This is the mail archive of the
libc-alpha@sourceware.org
mailing list for the glibc project.
Re: [PATCH 0/8] x86-64: Properly handle the length parameter [BZ# 24097]
On Fri, Jan 18, 2019 at 12:21 PM Florian Weimer <fweimer@redhat.com> wrote:
>
> * H. J. Lu:
>
> > On Fri, Jan 18, 2019 at 11:56 AM Florian Weimer <fweimer@redhat.com> wrote:
> >>
> >> * H. J. Lu:
> >>
> >> > On Fri, Jan 18, 2019 at 2:50 AM Florian Weimer <fweimer@redhat.com> wrote:
> >> >>
> >> >> * H. J. Lu:
> >> >>
> >> >> > On x32, the size_t parameter may be passed in the lower 32 bits of a
> >> >> > 64-bit register with the non-zero upper 32 bits. The string/memory
> >> >> > functions written in assembly can only use the lower 32 bits of a
> >> >> > 64-bit register as length or must clear the upper 32 bits before using
> >> >> > the full 64-bit register for length.
> >> >> >
> >> >> > This pach fixes string/memory functions written in assembly for x32.

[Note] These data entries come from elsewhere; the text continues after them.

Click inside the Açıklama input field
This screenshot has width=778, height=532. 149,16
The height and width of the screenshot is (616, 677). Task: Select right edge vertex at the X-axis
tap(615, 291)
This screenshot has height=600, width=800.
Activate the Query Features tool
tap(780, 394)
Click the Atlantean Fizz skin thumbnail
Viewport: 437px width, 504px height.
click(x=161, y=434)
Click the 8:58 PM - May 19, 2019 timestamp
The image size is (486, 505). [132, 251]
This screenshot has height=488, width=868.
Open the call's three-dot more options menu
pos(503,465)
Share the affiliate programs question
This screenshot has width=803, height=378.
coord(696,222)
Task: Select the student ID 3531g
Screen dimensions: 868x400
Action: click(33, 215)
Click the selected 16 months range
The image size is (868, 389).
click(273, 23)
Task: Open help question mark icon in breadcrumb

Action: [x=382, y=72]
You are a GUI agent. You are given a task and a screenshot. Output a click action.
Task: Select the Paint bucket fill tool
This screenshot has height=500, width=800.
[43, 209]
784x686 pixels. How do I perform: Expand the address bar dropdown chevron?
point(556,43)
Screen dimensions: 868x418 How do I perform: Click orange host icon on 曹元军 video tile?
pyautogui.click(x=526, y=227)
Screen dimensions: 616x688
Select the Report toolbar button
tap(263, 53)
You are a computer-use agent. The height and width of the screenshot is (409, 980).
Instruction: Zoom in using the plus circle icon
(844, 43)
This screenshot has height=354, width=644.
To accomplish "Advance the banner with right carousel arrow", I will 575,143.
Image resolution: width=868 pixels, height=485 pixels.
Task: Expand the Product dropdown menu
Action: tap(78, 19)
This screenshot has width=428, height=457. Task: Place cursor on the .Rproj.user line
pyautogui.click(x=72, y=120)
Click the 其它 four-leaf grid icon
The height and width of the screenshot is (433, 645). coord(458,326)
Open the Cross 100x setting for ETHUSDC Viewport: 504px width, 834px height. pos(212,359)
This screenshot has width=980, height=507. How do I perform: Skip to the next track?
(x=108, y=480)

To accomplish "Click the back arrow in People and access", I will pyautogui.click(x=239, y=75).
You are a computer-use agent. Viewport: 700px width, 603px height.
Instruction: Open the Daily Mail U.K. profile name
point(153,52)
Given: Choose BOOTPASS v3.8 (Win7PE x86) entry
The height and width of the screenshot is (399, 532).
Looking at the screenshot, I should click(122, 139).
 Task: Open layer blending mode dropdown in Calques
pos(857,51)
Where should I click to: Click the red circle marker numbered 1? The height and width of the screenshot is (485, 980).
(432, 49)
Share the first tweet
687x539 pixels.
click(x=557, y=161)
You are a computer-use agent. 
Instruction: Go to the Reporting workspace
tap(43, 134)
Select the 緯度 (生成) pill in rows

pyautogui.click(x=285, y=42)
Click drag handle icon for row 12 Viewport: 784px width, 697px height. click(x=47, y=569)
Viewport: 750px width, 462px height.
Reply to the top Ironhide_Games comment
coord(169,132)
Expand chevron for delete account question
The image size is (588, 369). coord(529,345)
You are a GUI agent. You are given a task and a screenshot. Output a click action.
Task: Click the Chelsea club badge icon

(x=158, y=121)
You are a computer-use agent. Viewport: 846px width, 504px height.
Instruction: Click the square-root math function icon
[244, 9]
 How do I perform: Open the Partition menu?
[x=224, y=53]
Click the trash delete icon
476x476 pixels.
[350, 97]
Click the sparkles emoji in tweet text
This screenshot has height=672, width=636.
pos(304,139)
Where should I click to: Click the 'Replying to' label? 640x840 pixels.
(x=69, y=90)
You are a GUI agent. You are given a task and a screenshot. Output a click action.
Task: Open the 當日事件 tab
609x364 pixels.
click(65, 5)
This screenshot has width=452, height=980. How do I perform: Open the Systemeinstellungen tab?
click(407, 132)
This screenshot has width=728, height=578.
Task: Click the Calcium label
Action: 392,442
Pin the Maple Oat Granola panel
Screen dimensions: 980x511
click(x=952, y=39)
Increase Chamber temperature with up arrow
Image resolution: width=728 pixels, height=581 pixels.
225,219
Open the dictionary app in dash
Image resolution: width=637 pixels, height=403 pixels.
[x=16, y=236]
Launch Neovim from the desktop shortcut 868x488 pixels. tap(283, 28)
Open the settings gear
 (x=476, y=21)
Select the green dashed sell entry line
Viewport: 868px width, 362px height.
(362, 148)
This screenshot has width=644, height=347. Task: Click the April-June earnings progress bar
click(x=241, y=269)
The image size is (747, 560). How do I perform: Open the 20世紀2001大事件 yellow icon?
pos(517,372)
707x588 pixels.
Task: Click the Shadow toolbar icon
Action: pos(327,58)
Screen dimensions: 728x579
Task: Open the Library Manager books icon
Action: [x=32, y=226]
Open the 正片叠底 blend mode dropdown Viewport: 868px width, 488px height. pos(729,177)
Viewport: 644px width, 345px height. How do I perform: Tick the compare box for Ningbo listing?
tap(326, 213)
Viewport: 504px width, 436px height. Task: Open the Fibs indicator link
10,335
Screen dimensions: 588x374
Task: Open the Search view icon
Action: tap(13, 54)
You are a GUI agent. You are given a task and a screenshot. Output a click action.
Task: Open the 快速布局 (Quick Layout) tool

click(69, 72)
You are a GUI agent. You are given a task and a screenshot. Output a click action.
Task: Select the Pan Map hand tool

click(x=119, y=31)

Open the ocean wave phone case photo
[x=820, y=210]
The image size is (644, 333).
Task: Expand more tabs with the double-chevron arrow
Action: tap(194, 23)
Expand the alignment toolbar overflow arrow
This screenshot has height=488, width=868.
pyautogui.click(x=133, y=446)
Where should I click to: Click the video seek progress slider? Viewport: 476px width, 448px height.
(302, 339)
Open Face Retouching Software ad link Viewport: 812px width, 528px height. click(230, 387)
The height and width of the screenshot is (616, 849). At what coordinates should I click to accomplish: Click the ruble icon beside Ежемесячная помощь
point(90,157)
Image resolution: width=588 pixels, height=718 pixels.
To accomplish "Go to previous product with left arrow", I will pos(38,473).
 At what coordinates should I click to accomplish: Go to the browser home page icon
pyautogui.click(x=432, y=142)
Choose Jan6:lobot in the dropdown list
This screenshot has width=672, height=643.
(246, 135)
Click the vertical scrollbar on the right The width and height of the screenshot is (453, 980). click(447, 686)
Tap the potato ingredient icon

> >> >> > Tested on x86-64 and x32. On x86-64, libc.so is the same with and
> >> >> > withou the fix.
> >> >>
> >> >> Can this bug result in buffer overflows? Should we obtain a CVE
> >> >
> >> > Yes, definitely.
> >> >
> >> >> identifier?
> >> >>
> >> >
> >> > Yes, please. Can you do that for me?
> >>
> >> Done, MITRE gave us CVE-2019-6488. Please reference this in the
> >> ChangeLog and the commit message if you have not done so. Please also
> >
> > Done. I just regenerated and submitted the new patch set.
> >
> >> add short NEWS entry in the security section. Thanks.
> >>
> >
> > I added:
> >
> > CVE-2019-6488: On x32, the size_t parameter may be passed in the lower
> > 32 bits of a 64-bit register with the non-zero upper 32 bits. When
> > it happens, the string/memory functions written in assembly will cause
> > buffer overflow if the full 64-bit register is used as the 32-bit
>
> I think we generally describe the faulty behavior in the past tense
> (“When this happen*ed*, the string/memory functions written in assembly
> *would* cause *a* buffer overflow if the full 64-bit register was
> used”). The first sentence is still current behavior, so it's okay.
Like this?
CVE-2019-6488: On x32, the size_t parameter may be passed in the lower
32 bits of a 64-bit register with the non-zero upper 32 bits. When
it happened, the string/memory functions written in assembly would
cause a buffer overflow if the full 64-bit register was used as the
32-bit size_t value. Reported by H.J. Lu.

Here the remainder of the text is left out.